Qu’est-ce qu’un tiers en protection des majeurs ?

Qu’est-ce qu’un tiers en protection des majeurs ?

Est un tiers à la mesure de protection, toute personne qui n’est pas la personne protégée et son mandataire désigné, par lui-même dans le cas du mandat de protection future, choisi dans l’habilitation familiale ou nommé par le juge en curatelle ou tutelle. Qui est-il et quelle est sa mission aux différentes étapes de la protection ?

Que signifie “être tiers à la mesure de protection” ?

Est tiers à la mesure de protection, une personne qui n’a pas reçu des pouvoirs du juge pour s’occuper de la personne protégée, et ce, quel que soit le lien de parenté. Ce lien de parenté ne concerne pas seulement les père et mère. La parenté peut aussi désigner les ascendants, que sont les parents d’une personne, ou ses descendants, que sont ses enfants et ses petits-enfants. La parenté concerne aussi les “collatéraux”, c’est-à-dire, les frères et sœurs, et même les neveux et nièces. Ce peut-être aussi un allié, beau-père, belle-mère, beau-frère, belle-sœur. Les conjoints, mariés, partenaires de PACS, concubins sont aussi des tiers intervenants.

Comment les tiers peuvent-ils intervenir à la mesure de protection ?

Pour le signalement de la vulnérabilité et de la dépendance :

Tout tiers a le devoir de déposer une requête afin de protection, et, s’il n’a pas accès à la personne à protéger, le devoir de saisir le procureur de la République d’un signalement. C’est un membre de la parenté, mais aussi toute personne qui entretient des liens étroits et stables avec la personne à protéger. Ce peut être un voisin, un ami, un collègue, un notaire, un banquier, un travailleur social, voire un médecin qui peut demander au procureur de la République une mesure de sauvegarde.

Le signalement ou la requête aboutira à une mesure de protection judiciaire par le juge de la protection des majeurs, qui se situe au tribunal judiciaire, chambre de proximité, de la résidence habituelle de la personne à protéger. Ce tribunal est situé à l’ancien tribunal d’instance, et ce juge se nomme désormais “juge des contentieux de la protection”. Il est préférable d’utiliser le vocable de juge de la protection des majeurs, plus juridiquement exact.

Pour l’abus de faiblesse et les infractions pénales :

Le tiers est dénommé « quiconque » ayant connaissance d’une infraction, devra la dénoncer ou la signaler. Rappelons les numéros d’appel concernant les mineurs : 119, les personnes âgées : 3977 et les femmes victimes de violence : 3919.

Comment se déroule la mesure de protection ?

Peuvent saisir le juge directement pour une protection judiciaire, tutelle ou curatelle, les conjoints à condition que la communauté de vie n’ait pas cessé entre eux, un parent, un allié, une personne entretenant des liens étroits et stables avec la personne à protéger.

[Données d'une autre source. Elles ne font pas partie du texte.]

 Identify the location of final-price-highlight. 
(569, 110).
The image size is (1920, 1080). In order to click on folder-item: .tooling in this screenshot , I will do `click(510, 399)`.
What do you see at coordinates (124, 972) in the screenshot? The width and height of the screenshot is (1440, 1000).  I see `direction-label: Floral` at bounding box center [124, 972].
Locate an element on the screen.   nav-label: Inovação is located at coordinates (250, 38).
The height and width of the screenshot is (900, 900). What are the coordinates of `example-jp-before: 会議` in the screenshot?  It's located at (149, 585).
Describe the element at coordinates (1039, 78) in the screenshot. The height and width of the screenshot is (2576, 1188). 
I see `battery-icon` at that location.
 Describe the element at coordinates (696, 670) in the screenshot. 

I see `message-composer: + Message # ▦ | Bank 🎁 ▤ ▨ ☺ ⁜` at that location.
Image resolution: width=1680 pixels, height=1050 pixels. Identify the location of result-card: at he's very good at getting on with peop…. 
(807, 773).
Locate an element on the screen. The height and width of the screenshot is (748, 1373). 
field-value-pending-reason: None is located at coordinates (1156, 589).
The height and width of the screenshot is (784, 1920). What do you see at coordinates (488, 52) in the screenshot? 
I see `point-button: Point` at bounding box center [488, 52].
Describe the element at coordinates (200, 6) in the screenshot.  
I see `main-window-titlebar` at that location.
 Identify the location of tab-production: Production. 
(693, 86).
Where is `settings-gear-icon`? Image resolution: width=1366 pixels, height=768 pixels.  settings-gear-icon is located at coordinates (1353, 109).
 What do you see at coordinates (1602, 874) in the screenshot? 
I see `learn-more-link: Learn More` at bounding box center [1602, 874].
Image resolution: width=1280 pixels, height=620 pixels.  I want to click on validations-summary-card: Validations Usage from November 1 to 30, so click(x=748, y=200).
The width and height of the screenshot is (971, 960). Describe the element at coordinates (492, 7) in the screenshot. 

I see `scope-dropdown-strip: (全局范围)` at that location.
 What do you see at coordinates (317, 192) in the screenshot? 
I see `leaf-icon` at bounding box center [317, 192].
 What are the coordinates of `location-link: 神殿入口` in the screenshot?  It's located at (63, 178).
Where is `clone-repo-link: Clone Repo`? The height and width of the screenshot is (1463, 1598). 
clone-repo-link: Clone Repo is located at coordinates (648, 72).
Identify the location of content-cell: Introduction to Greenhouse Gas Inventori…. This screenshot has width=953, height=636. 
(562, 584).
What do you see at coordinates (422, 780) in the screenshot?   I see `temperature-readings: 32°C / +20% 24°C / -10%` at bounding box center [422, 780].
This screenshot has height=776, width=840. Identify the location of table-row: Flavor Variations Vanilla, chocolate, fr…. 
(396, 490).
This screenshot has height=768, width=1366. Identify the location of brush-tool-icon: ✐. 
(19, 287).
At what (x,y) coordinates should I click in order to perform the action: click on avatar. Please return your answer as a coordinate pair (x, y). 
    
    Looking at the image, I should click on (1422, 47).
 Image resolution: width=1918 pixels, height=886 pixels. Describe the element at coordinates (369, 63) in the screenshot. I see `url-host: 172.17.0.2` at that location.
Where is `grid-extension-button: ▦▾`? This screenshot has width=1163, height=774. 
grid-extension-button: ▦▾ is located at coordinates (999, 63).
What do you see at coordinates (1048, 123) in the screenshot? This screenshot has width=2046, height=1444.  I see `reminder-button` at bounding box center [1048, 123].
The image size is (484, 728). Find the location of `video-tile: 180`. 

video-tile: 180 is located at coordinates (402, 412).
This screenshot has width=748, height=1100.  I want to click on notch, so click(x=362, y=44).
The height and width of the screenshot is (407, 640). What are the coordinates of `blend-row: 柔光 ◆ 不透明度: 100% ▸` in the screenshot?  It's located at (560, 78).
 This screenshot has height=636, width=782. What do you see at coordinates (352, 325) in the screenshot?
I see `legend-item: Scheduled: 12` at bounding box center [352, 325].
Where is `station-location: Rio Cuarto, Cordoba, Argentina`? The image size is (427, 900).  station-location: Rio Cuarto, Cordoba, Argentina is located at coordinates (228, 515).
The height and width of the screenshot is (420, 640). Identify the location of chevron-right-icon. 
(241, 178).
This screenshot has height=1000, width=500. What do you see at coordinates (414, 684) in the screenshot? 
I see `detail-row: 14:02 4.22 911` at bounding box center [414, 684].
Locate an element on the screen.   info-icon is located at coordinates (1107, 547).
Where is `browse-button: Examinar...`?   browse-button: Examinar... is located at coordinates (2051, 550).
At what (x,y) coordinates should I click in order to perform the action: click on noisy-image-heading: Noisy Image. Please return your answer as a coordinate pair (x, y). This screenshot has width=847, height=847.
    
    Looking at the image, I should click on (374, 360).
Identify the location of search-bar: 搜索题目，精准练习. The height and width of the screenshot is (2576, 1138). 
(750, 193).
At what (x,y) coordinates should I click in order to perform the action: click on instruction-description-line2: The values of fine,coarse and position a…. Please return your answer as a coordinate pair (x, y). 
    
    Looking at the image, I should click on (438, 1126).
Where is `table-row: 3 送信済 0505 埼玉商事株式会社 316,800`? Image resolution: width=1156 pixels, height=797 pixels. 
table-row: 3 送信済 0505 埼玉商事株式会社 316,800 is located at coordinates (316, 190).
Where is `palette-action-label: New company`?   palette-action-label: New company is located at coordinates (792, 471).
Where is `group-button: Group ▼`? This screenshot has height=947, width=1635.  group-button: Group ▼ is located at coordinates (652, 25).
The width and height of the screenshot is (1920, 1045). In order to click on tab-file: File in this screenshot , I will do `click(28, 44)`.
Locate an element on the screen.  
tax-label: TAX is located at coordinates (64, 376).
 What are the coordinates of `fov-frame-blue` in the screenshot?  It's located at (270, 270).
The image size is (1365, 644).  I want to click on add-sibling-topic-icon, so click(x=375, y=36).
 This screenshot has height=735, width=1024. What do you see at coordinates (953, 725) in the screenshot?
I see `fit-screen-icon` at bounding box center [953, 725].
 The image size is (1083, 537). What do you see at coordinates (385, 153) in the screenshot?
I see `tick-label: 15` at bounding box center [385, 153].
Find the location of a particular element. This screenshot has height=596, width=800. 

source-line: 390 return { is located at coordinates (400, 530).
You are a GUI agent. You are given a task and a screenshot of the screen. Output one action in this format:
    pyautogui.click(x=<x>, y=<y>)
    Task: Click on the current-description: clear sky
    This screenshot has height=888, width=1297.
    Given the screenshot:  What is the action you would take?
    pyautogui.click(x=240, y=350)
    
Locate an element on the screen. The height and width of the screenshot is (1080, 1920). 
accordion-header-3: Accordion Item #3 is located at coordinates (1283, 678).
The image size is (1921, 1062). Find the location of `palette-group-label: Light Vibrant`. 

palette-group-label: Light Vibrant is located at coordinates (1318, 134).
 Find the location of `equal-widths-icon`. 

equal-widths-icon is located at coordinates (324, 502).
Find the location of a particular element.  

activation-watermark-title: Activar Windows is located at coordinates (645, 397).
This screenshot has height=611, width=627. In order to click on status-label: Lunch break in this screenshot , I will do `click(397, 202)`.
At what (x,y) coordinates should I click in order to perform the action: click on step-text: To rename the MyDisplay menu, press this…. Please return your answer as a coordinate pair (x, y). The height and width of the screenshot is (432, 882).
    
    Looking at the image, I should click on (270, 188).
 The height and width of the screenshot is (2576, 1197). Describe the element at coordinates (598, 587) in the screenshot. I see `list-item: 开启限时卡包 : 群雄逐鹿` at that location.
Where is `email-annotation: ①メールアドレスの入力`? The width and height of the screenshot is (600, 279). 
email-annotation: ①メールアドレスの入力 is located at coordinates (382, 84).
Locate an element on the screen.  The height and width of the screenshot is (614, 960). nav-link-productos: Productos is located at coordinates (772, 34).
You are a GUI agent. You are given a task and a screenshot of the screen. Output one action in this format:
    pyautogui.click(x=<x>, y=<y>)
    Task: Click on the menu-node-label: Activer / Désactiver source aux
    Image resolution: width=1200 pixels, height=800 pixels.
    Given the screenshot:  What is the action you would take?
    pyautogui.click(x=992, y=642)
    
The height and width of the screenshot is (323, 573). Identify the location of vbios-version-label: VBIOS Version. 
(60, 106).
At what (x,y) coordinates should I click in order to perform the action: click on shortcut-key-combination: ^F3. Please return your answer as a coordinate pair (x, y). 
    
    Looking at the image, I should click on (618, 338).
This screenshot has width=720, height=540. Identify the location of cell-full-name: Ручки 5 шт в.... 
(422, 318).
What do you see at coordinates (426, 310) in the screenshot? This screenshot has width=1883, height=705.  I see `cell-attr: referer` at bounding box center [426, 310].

Ces personnes peuvent être nommées curateur ou tuteur par le juge. Si elles ne sont pas nommées comme mandataire, elles deviennent alors des tiers à la procédure et n’ont plus en principe à intervenir, sauf en cas de dysfonctionnements qui seront adressés par un signalement au juge, directement s’il est connu, ou au procureur de la République.

Pour l’habilitation familiale, peuvent déposer une requête au juge les ascendants, descendants, y compris les petits-enfants, les frères et sœurs mais pas les neveux et nièces, les conjoints, mariés, partenaires ou concubins à condition que la communauté de vie n’ait pas cessé entre eux. Les autres membres (parents, alliés, personnes entretenant des liens étroits et stables) ne peuvent solliciter une habilitation, réservée aux personnes de la famille proche. Ils sont des tiers à l’habilitation.

Comment s’exerce la mesure de protection ?

Les tiers ne peuvent recevoir aucune information sur le fonctionnement de la mesure, sauf leur obligation de signaler des dysfonctionnements en cas de tutelle, curatelle, mandat de protection ou habilitation familiale pour laquelle il est prévu que tout intéressé peut signaler au juge les difficultés qui pourraient survenir. On peut cependant rappeler, que, même si la personne est en tutelle pour sa personne, la personne de confiance, même si elle est un tiers, reste en pratique l’interlocutrice des médecins sur le plan médical.

Ainsi, le tiers a un rôle actif dans la demande de protection d’une personne, dans le signalement des dysfonctionnements mais n’a plus à se mêler d’une protection une fois qu’elle est mise en place, sauf s’il est maintenu personne de confiance.